Thursday, November 8, 2007

The Case on encoding - is "utf-8" and "UTF-8" the same?

pencil icon, that"s clickable to start editing the post

I am a techiee so some details grow out of proportions for me. One of those details are how to write the encoding in the XML declaration. Since I've written quite some XML-documents if thought about it many times. Should it be "utf-8" or "UTF-8"? does it make any difference? is it because MS platforms don't care about capital letters and the *NIX does? what's the prettiest?.

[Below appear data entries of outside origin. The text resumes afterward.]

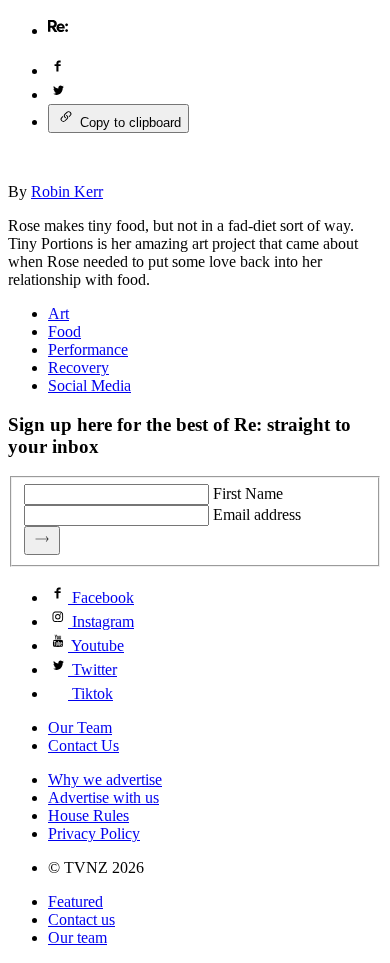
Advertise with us (103, 797)
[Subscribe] (42, 540)
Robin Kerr (67, 191)
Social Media (89, 385)
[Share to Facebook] (58, 70)
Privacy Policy (94, 833)
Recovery (78, 367)
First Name (248, 493)
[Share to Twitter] (58, 94)
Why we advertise (105, 779)
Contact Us (83, 745)
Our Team (80, 727)
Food (64, 331)
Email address (257, 514)
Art (58, 313)
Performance (88, 349)
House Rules (88, 815)
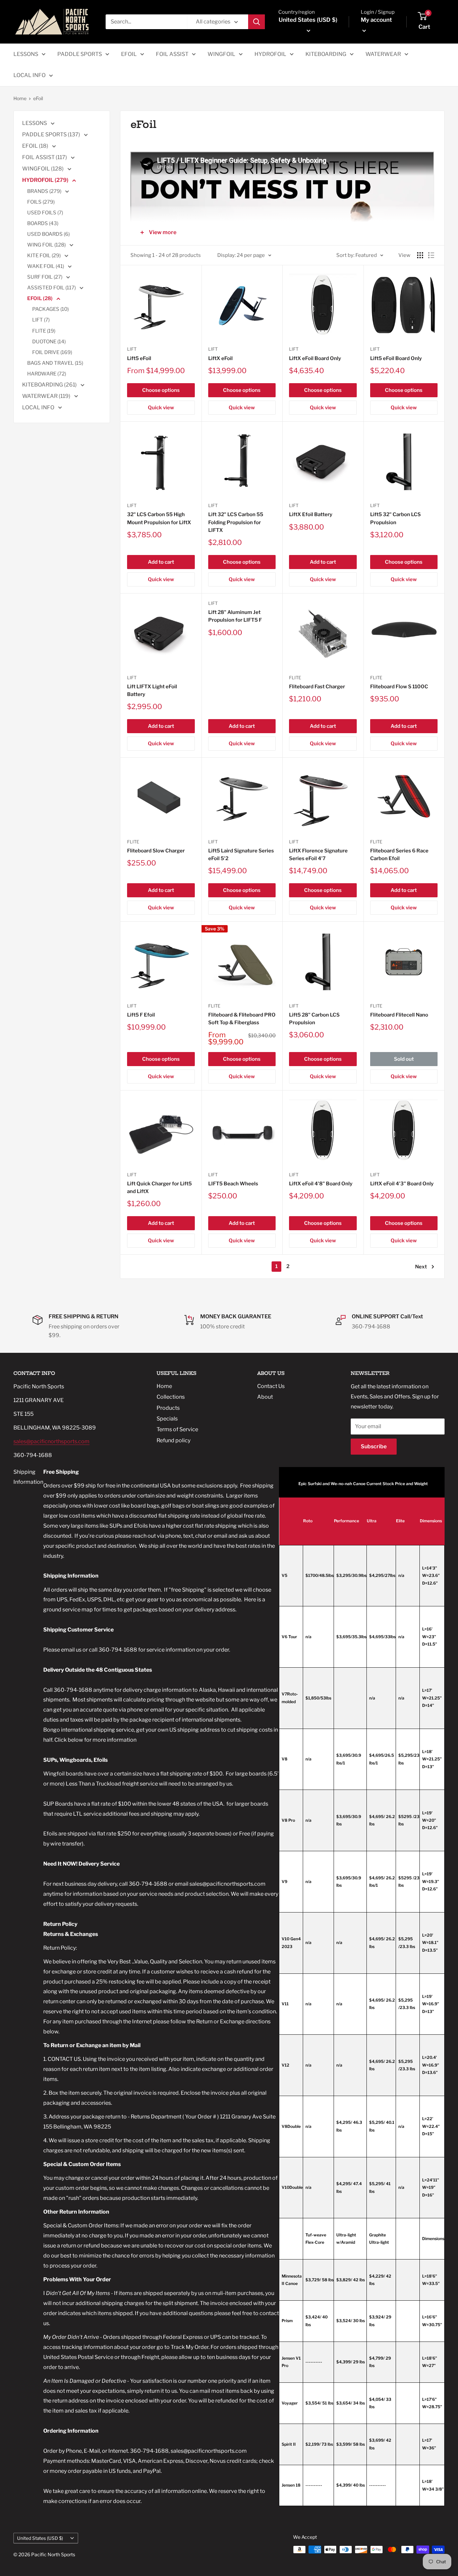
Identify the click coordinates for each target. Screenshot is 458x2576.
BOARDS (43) (42, 223)
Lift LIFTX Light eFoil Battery (152, 690)
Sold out (404, 1059)
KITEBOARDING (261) (50, 384)
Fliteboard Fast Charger (317, 687)
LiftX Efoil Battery (310, 514)
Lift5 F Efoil (141, 1015)
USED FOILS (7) (45, 213)
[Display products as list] (431, 255)
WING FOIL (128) (47, 245)
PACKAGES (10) (50, 309)
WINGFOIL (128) (43, 168)
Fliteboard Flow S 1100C (399, 687)
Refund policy (173, 1440)
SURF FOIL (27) (45, 277)
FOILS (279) (41, 202)
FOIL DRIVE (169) (52, 352)
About (265, 1397)
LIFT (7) (41, 320)
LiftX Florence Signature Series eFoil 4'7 (318, 854)
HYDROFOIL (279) (45, 180)
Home (19, 98)
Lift (131, 349)
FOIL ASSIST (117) (45, 157)
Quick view (161, 408)
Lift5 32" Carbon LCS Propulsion (395, 518)
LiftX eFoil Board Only (315, 358)
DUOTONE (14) (49, 342)
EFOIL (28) (40, 298)
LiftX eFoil (220, 358)
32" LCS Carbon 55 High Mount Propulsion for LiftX (159, 518)
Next (421, 1267)
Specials (167, 1418)
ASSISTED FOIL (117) (52, 288)
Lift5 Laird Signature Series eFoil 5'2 (241, 854)
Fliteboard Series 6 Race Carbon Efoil (399, 854)
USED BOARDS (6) (48, 234)
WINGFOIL (221, 54)
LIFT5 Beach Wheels (233, 1184)
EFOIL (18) (35, 146)
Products (168, 1408)
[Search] (256, 21)
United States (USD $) (40, 2538)
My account (376, 19)
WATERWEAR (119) (46, 396)
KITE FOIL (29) (44, 256)
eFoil (38, 98)
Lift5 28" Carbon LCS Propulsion (314, 1019)
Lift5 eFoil (139, 358)
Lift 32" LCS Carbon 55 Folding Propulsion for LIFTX (235, 522)
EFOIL (129, 54)
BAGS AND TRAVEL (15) (55, 363)
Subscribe (374, 1446)
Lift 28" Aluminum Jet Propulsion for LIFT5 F (235, 616)
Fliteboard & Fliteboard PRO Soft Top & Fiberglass (242, 1019)
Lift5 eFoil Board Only (396, 358)
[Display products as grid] (420, 255)
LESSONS (25, 54)
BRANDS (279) (44, 191)
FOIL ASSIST (172, 54)
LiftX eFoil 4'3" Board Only (402, 1184)
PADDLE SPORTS (79, 54)
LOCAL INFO (29, 75)
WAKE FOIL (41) (46, 266)
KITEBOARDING (325, 54)
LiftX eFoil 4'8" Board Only (320, 1184)
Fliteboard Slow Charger (156, 851)
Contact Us (271, 1386)
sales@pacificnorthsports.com (51, 1441)
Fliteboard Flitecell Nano (399, 1015)
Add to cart (161, 562)
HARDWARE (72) (46, 374)
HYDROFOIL (270, 54)
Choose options (161, 390)
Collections (171, 1397)
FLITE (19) (43, 331)
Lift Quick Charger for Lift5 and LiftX (159, 1187)
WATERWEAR (383, 54)
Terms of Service (177, 1429)
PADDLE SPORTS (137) (51, 134)
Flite (295, 677)
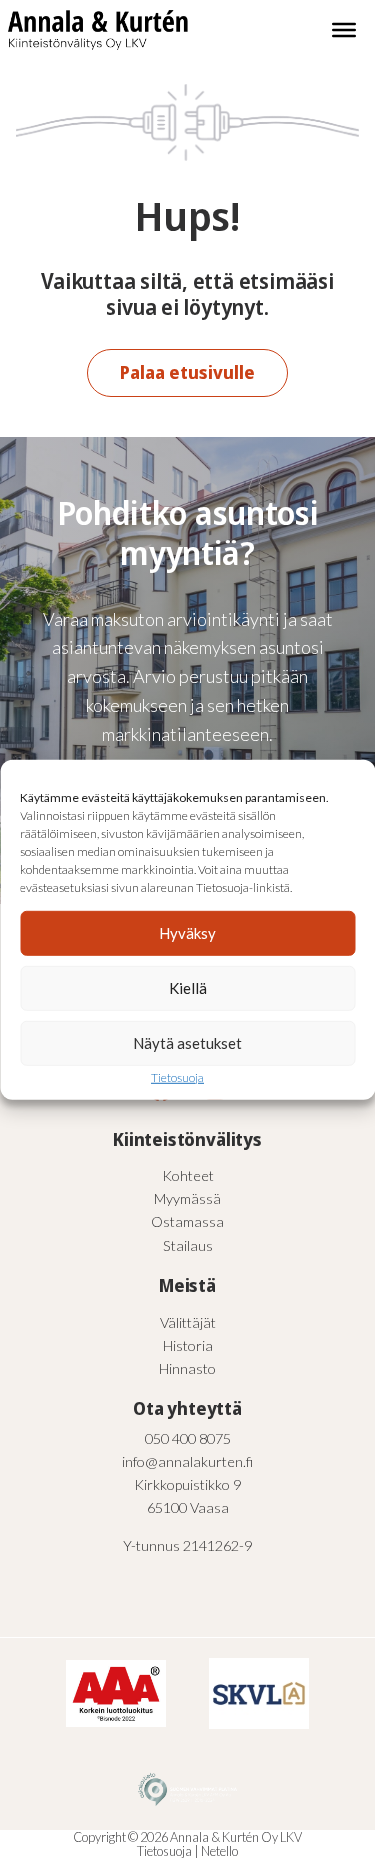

Actually I have looked into this before but forgot, so now I'm putting it in a post. There's only one natural source to look at - the specification: Extensible Markup Language (XML) 1.0 (Fourth Edition) [HTML] (W3C Recommendation 16 August 2006, edited in place 29 September 2006). Section "4.3 Parsed Entities" contains a description of the XML declaration ("4.3.1 The Text Declaration") with the encoding related part in "4.3.3 Character Encoding in Entities":

Encoding Declaration

[80] EncodingDecl ::= S 'encoding' Eq ('"' EncName '"' | "'" EncName "'" )
[81] EncName ::= [A-Za-z] ([A-Za-z0-9._] | '-')* /* Encoding name contains only Latin characters */

yes, it's in the regular expression for EncName, both upper and lower cases are allowed. It's written in text further down (my bold):

In an encoding declaration, the values "UTF-8", "UTF-16", "ISO-10646-UCS-2", and "ISO-10646-UCS-4" SHOULD be used for the various encodings and transformations of Unicode / ISO/IEC 10646, the values "ISO-8859-1", "ISO-8859-2", ... "ISO-8859-n" (where n is the part number) SHOULD be used for the parts of ISO 8859, and the values "ISO-2022-JP", "Shift_JIS", and "EUC-JP" SHOULD be used for the various encoded forms of JIS X-0208-1997. It is RECOMMENDED that character encodings registered (as charsets) with the Internet Assigned Numbers Authority [IANA-CHARSETS], other than those just listed, be referred to using their registered names; other encodings SHOULD use names starting with an "x-" prefix. XML processors SHOULD match character encoding names in a case-insensitive way and SHOULD either interpret an IANA-registered name as the encoding registered at IANA for that name or treat it as unknown (processors are, of course, not required to support all IANA-registered encodings).

Looking in IANA "Official Names for Character Sets" gives the same story:

The character set names may be up to 40 characters taken from the printable characters of US-ASCII. However, no distinction is made between use of upper and lower case letters.

So that settles it clearly upper or lower case isn't important, so "UTF-8" or "utf-8" should be interpreted the same.